:: SUPPLIED RECORDS ::

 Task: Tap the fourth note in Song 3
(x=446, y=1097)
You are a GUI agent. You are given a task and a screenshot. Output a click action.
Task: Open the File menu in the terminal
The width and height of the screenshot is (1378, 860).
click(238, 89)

:::

Repeat the lines above word for word.

 Task: Tap the fourth note in Song 3
(x=446, y=1097)
You are a GUI agent. You are given a task and a screenshot. Output a click action.
Task: Open the File menu in the terminal
The width and height of the screenshot is (1378, 860).
click(238, 89)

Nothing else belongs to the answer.